Tucker Carlson: Putin’s Patsy

In the week when Donald Trump says he would would encourage Russia to attack allies who pay too little for defence spending, Tucker Carlson visits Moscow for an interview with Vladimir Putin. Carlson is a man for whom the phrase ‘useful idiot’ was coined, but his interview is the media sensation of the week.

Carlson is a far-right MAGA tv presenter, he is not, in any sense a journalist. The Dominion lawsuit essentially confirmed this. The case, you’ll remember cost Fox $800 million in their dispute with to Dominion Voting Systems – the largest publicly known defamation settlement in history. The Fox v Dominion case was over the fact that Fox continued to spread lies about the Trump electoral loss despite knowing otherwise. Carlson was at the heart of this and is a propagandist for the far-right.
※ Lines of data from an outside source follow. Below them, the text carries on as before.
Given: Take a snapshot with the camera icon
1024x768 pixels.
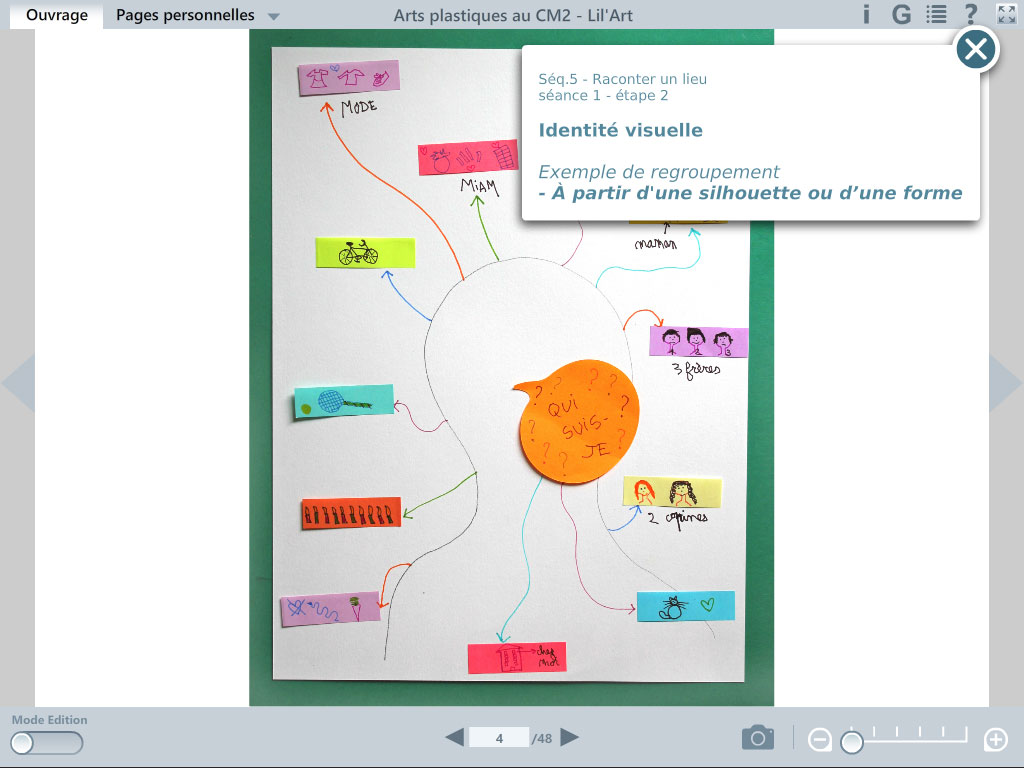Looking at the screenshot, I should click(758, 738).
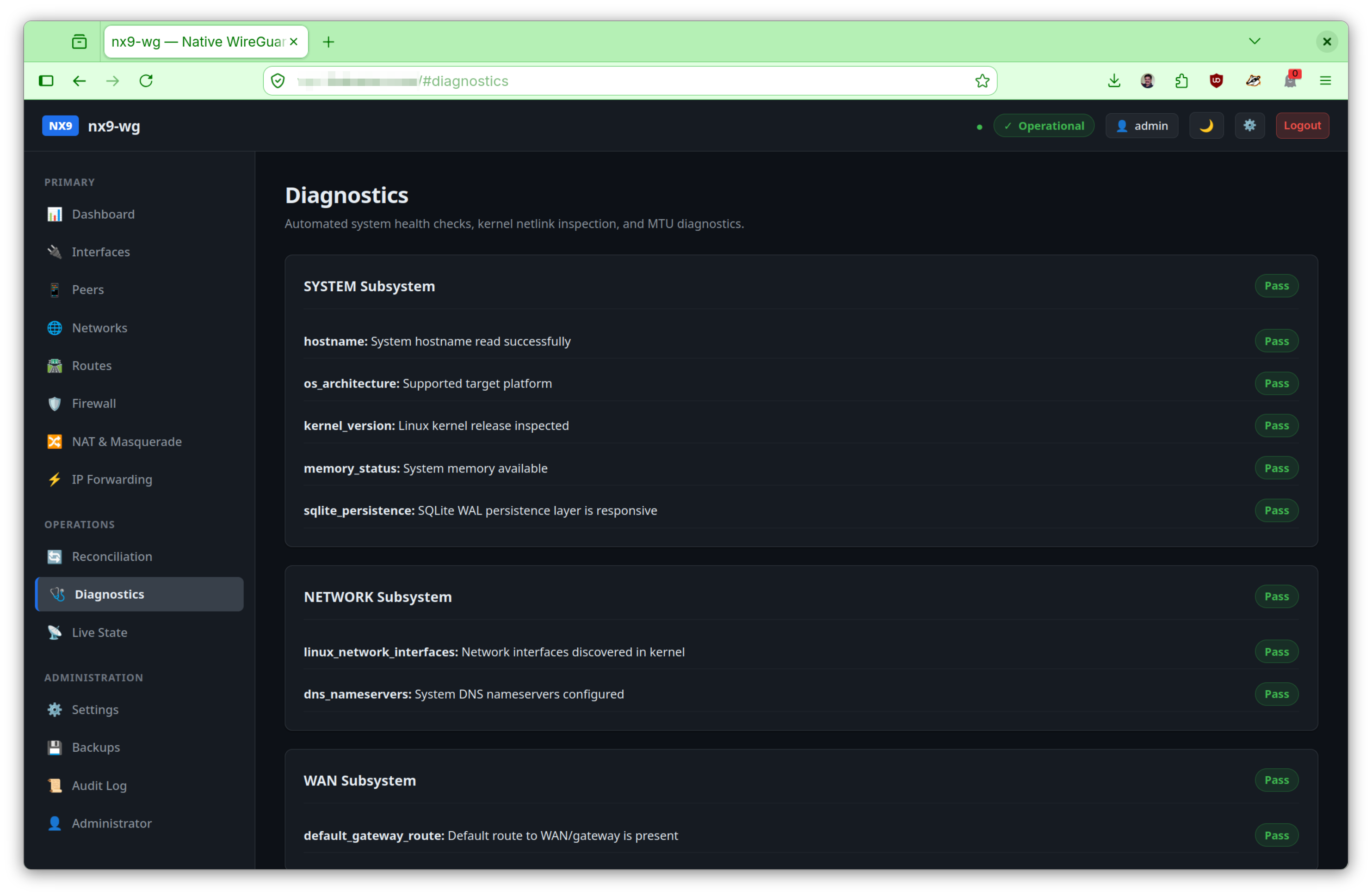This screenshot has height=896, width=1372.
Task: Toggle the browser sidebar panel button
Action: 46,80
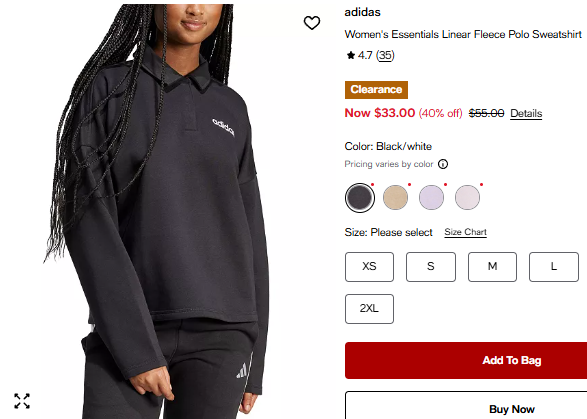This screenshot has height=419, width=587.
Task: Open the Size Chart link
Action: pyautogui.click(x=465, y=232)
Carlson’s two-hour long interview was predictably embarrassing as Tucker, in blazer and striped tie looked-on as President Putin took charge. Putin delivered a lengthy lecture on the history of the Russian Empire, the Soviet Union, and its aftermath, through which he meant to convince viewers that Ukraine never had a right to exist.
Carlson sat doe-eyed. At the end he tweeted a placid comment explaining that ‘Whatever you think Putin is sincere in his beliefs.’
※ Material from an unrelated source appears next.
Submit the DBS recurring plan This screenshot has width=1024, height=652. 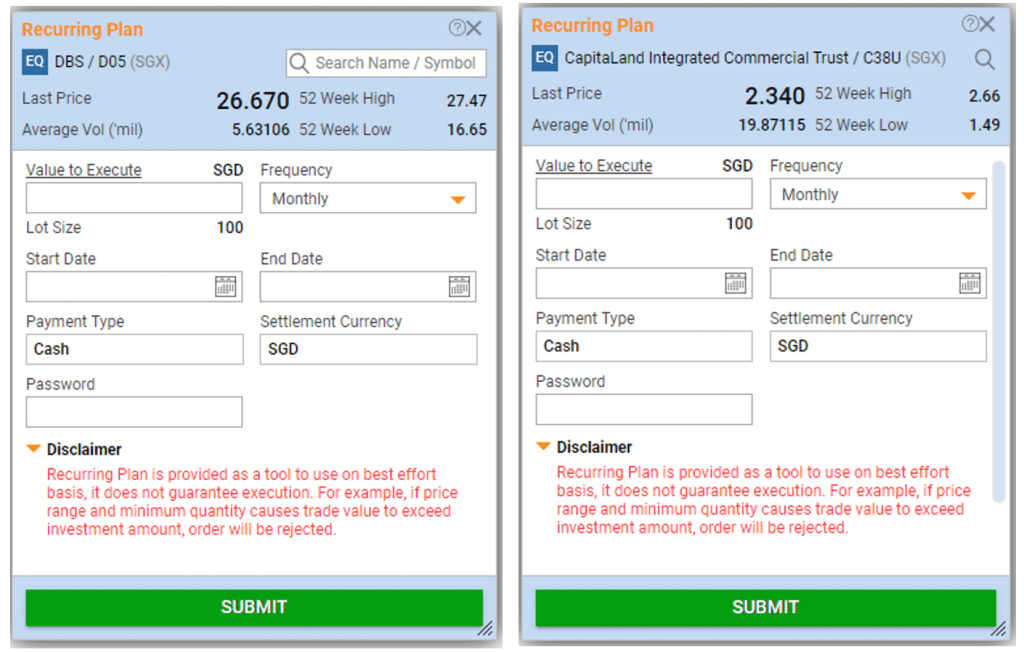point(254,607)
It was an interview, as Peter Tatchell put it: “Full of Kremlin lies and propaganda. A pathetic pseudo justification by Putin for Russian fascism and imperialist aggression – 99% unchallenged by Tucker Carlson.”

Afterwards Carlson emerged to declare: “Russia is not an expansionist power.” Tell that to about a fifth of Georgia, Crimea, or the presently occupied Ukraine.

The whole charade was jointly hosted on Tucker Carlson’s own website and the Kremlin’s. The Kremlin provided the translators. It has been watched by millions of people on You Tube, Facebook and Twitter, where it was hosted and promoted by Elon Musk.

I normally reject the ‘horseshoe’ theory of politics which suggests that the extreme left and the extreme right meet in the middle. But the Carlson moment does present a convergence with the far-right and some on the left who view him as some brave figure taking on the establishment. In fact, as we know, real journalists in Russia are harassed, intimidated, threatened, and occasionally murdered. This, like so much was never raised by the interviewer.

So what was it all about? It certainly gave Putin massive unchallenged airplay to a western audience. Carlson comes over as a harmless crank, just part of the madness of the MAGA movement and its attendant media circus. But here he is more than that, he is a propagandist for a dictator guilty of war crimes on European soil. It also must be part of a Trump campaign tactic to leverage pro-Putin sympathy among US voters and create an anti-Biden sentiment for his supporters by associating Biden with the war in Ukraine.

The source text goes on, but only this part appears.